■ **TASK STATEMENT**:
Copy nothing from the entries below except the lines from the one containing "Task: Click the Hủy bỏ text label" through the one containing "442x2576 pixels.", and copy those exactly.

(Items listed in a dataset)
________
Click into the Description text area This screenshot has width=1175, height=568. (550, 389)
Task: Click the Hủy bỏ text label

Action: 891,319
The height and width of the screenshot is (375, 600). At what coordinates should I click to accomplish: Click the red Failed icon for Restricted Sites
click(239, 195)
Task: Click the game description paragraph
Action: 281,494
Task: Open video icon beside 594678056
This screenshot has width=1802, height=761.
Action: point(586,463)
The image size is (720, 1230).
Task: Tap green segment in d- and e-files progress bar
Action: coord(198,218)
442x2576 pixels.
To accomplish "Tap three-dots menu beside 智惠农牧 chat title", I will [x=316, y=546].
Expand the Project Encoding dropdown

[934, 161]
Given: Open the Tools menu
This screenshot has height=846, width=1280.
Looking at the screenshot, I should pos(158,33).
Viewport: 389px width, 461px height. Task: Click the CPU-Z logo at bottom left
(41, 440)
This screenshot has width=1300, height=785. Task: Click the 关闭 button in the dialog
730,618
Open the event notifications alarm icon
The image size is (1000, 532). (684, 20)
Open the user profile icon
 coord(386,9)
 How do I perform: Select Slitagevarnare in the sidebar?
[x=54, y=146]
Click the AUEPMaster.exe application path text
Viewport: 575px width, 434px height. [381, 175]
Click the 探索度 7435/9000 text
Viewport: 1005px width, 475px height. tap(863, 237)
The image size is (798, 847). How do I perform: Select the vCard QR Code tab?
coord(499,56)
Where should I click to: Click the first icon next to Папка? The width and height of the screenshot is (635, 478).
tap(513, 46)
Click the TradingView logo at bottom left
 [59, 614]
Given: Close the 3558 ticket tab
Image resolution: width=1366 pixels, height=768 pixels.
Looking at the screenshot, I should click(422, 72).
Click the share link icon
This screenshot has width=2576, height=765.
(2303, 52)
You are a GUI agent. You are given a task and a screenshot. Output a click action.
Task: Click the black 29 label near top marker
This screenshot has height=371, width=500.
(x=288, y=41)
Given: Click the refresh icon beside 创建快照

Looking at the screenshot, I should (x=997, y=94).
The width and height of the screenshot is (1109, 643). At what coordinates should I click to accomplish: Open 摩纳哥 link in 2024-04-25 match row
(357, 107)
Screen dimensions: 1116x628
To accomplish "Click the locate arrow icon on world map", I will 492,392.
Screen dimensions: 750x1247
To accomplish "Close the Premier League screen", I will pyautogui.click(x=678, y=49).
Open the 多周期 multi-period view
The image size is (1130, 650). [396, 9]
________
■ **REPLY**:
Task: Click the Hủy bỏ text label

Action: 891,319
The height and width of the screenshot is (375, 600). At what coordinates should I click to accomplish: Click the red Failed icon for Restricted Sites
click(239, 195)
Task: Click the game description paragraph
Action: 281,494
Task: Open video icon beside 594678056
This screenshot has width=1802, height=761.
Action: point(586,463)
The image size is (720, 1230).
Task: Tap green segment in d- and e-files progress bar
Action: coord(198,218)
442x2576 pixels.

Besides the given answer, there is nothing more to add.